Como comecei a escrever
* Por
Carlos Drummond de Andrade
Aí por volta de 1910
não havia rádio nem televisão, e o cinema chegava ao interior do Brasil uma vez
por semana aos domingos. As notícias do mundo vinham pelo jornal, três dias
depois de publicadas no Rio de Janeiro. Se chovia a potes, a mala do correio
aparecia ensopada, uns sete dias mais tarde. Não dava para ler o papel
transformado em mingau.
Papai era assinante da
Gazeta de Notícias, e antes de aprender a ler eu me sentia fascinado pelas
gravuras coloridas do suplemento de Domingo. Tentava decifrar o mistério das
letras em redor das figuras, e mamãe me ajudava nisso. Quando fui para a escola
pública, já tinha a noção vaga de um universo de palavras que era preciso
conquistar.
Durante o curso,
minhas professoras costumavam passar exercícios de redação. Cada um de nós
tinha de escrever uma carta, narrar um passeio, coisas assim. Criei gosto por
esse dever, que me permitia aplicar para determinado fim o conhecimento que ia
adquirindo do poder de expressão contido nos sinais reunidos em palavras.
Daí por diante as
experiências foram se acumulando, sem que eu percebesse que estava descobrindo
a leitura. Alguns elogios da professora me animavam a continuar. Ninguém falava
em conto ou poesia, mas a semente dessas coisas estavam germinando.
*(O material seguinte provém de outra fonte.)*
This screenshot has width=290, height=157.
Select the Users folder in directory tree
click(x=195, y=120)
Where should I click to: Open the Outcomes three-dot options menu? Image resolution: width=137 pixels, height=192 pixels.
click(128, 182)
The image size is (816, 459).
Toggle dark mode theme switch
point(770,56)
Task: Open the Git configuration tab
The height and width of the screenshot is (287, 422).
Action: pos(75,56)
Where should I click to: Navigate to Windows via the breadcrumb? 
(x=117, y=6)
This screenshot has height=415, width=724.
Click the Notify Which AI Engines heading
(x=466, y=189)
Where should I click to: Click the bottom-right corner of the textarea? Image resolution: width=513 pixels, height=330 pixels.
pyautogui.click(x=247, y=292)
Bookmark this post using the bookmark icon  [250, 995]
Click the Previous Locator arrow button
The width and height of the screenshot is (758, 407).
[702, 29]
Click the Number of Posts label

Meu irmão,
estudante na Capital, mandava-me revistas e livros, e me habituei a viver entre
eles. Depois, já rapaz, tive sorte de conhecer outros rapazes que também
gostavam de ler e escrever.
Então começou uma fase
muito boa de troca de experiências e impressões. Na mesa do café-sentado (pois
tomava-se café sentado nos bares, e podia-se conversar horas e horas sem
incomodar nem ser incomodado) eu tirava do bolso o que escrevera durante o dia,
e meus colegas criticavam. Eles também sacavam seus escritos, e eu tomava parte
nos comentários. Tudo com naturalidade e franqueza. Aprendi muito com os
amigos, e tenho pena dos jovens de hoje que não desfrutam desse tipo de amizade
crítica.
* Poeta,
cronista e contista, um dos maiores escritores brasileiros de todos os tempos,
membro da Academia Brasileira de Letras.
Atingiu os píncaros, mas começou engatinhando como os demais.